-- 取り組む課題 --
本文を「具体的には、「MaaS Ja」を含む語句から写し始め、「て選ばれる沿線を目指します。」まで写したところで止めて、一字も変えずに書き写しなさい。

具体的には、少人数での鉄道事業運営体制の構築を目指し、ワンマン運転の詳細な仕様やオペレーション等の検討の深度化を図るとともに、各種業務の効率化を進めます。加えて、鉄道駅バリアフリー料金制度を活用したホームドアの設置や耐震補強工事の推進により、安全・防災対策を強化しつつ、大野総合車両所の移転をはじめとした大規模な設備更新を推進するなど、持続可能な運営体制の強化に努めます。また、子育て世代への応援施策の推進や顧客データ等を活用した新たな増収施策の展開により、収益の最大化を図ります。
イ 不動産領域の強化
収益の第一の柱として集中的に資本を投下し、沿線開発および投資手法・フィールドの拡大を推進することで、2030年度の営業利益300億円の達成と収益力・資産効率の向上を目指します。
具体的には、新宿駅西口地区開発計画において、共同事業者等との共創によるプロジェクト価値の最大化に取り組むとともに、ハイグレードなオフィス機能や新たな顧客体験を実現する商業機能、来街者と企業等の交流を促すビジネス創発機能を提供します。また、引き続き海老名駅間地区の開発計画を推進するなど、沿線中核都市を中心とした多彩なまちづくりを進めます。加えて、回転型投資や国内SPC投資、海外不動産事業にも取り組み、獲得した資金やノウハウを、沿線開発をはじめとした更なる不動産事業の強化に活かします。
ウ デジタルを活用した新規事業の探索・成長
事業創造ノウハウ・多様な人財の活用や研究開発費の投下により、社会課題の解決を起点とした新規事業を創出するとともに、デジタルの強みを活かし、沿線外にも事業展開することで、2030年度の営業利益30億円を目指します。
具体的には、「MaaS Japan」や「EMot」等のMaaSプラットフォームにおいて、顧客接点および取扱額の拡大を図るとともに、資源・廃棄物の収集運搬の最適化に向けたコンサルティングサービス等を提供するウェイストマネジメント事業「WOOMS(ウームス)」や、自治体・町内会の電子回覧板や災害時の情報共有ソリューションを提供する自治会・町内会SNS「いちのいち」等の新規事業の収益・利益規模の拡大に努めます。あわせて、地域のインフラ分野を中心とした新規事業の探索・創出を図ります。
エ 観光需要の取り込み/地域を彩る生活サービス
日本屈指の観光地を持つポテンシャルを活かし、インバウンドを含む旺盛な観光需要を着実に取り込みます。また、日々のくらしに密着したサービスや心躍るコンテンツの展開により、将来にわたって選ばれる沿線を目指します。

-- 提供資料 --

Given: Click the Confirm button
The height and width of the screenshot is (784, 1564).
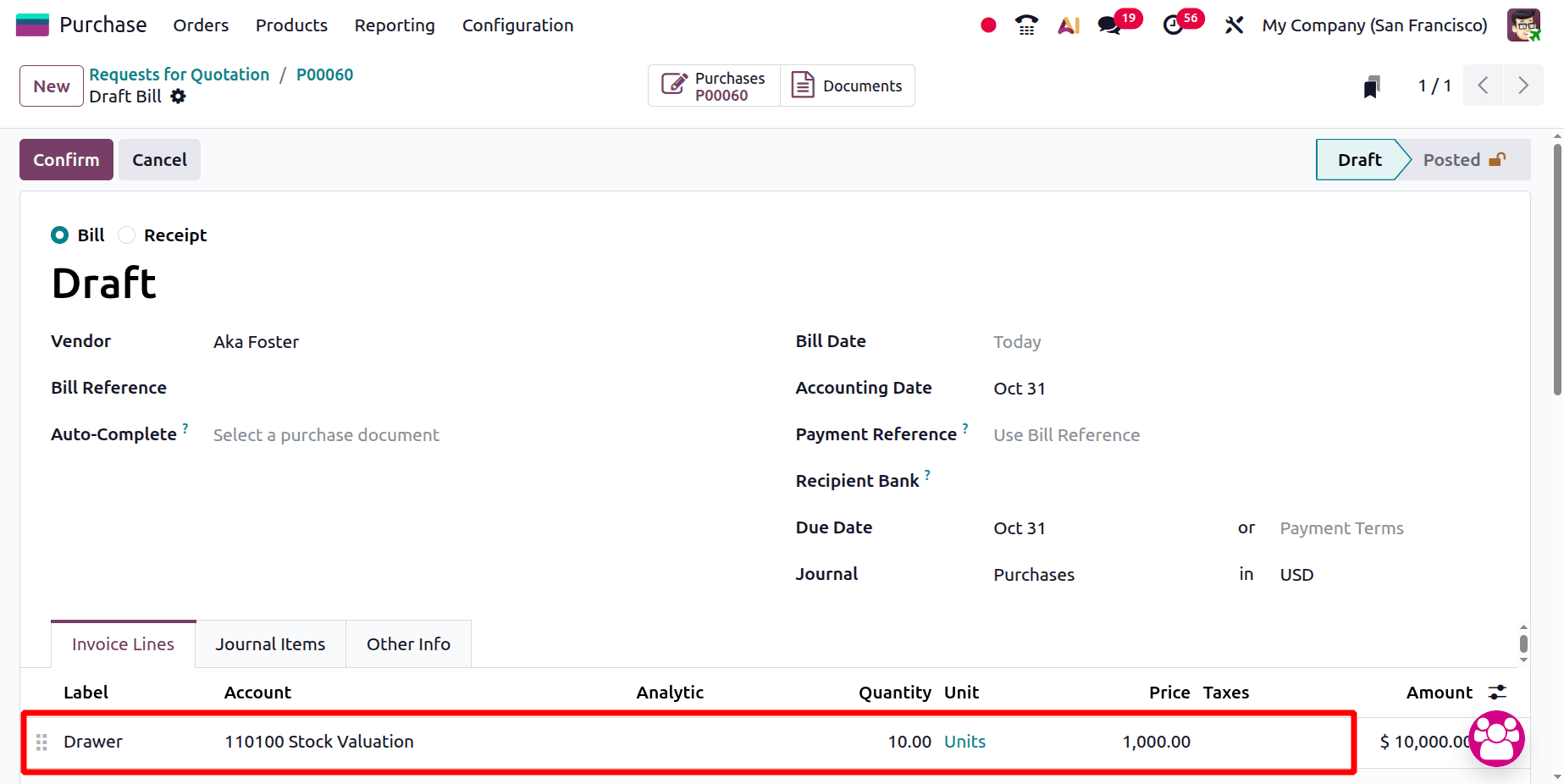Looking at the screenshot, I should click(x=65, y=159).
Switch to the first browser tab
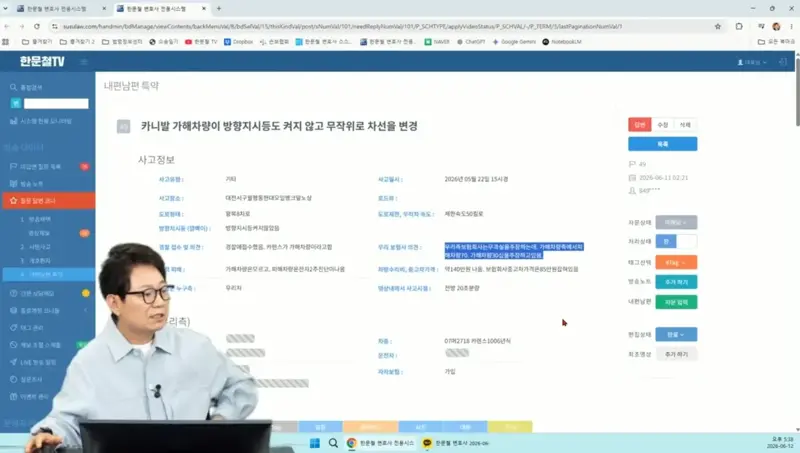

-- 課題の解答 --
具体的には、「MaaS Japan」や「EMot」等のMaaSプラットフォームにおいて、顧客接点および取扱額の拡大を図るとともに、資源・廃棄物の収集運搬の最適化に向けたコンサルティングサービス等を提供するウェイストマネジメント事業「WOOMS(ウームス)」や、自治体・町内会の電子回覧板や災害時の情報共有ソリューションを提供する自治会・町内会SNS「いちのいち」等の新規事業の収益・利益規模の拡大に努めます。あわせて、地域のインフラ分野を中心とした新規事業の探索・創出を図ります。
エ 観光需要の取り込み/地域を彩る生活サービス
日本屈指の観光地を持つポテンシャルを活かし、インバウンドを含む旺盛な観光需要を着実に取り込みます。また、日々のくらしに密着したサービスや心躍るコンテンツの展開により、将来にわたって選ばれる沿線を目指します。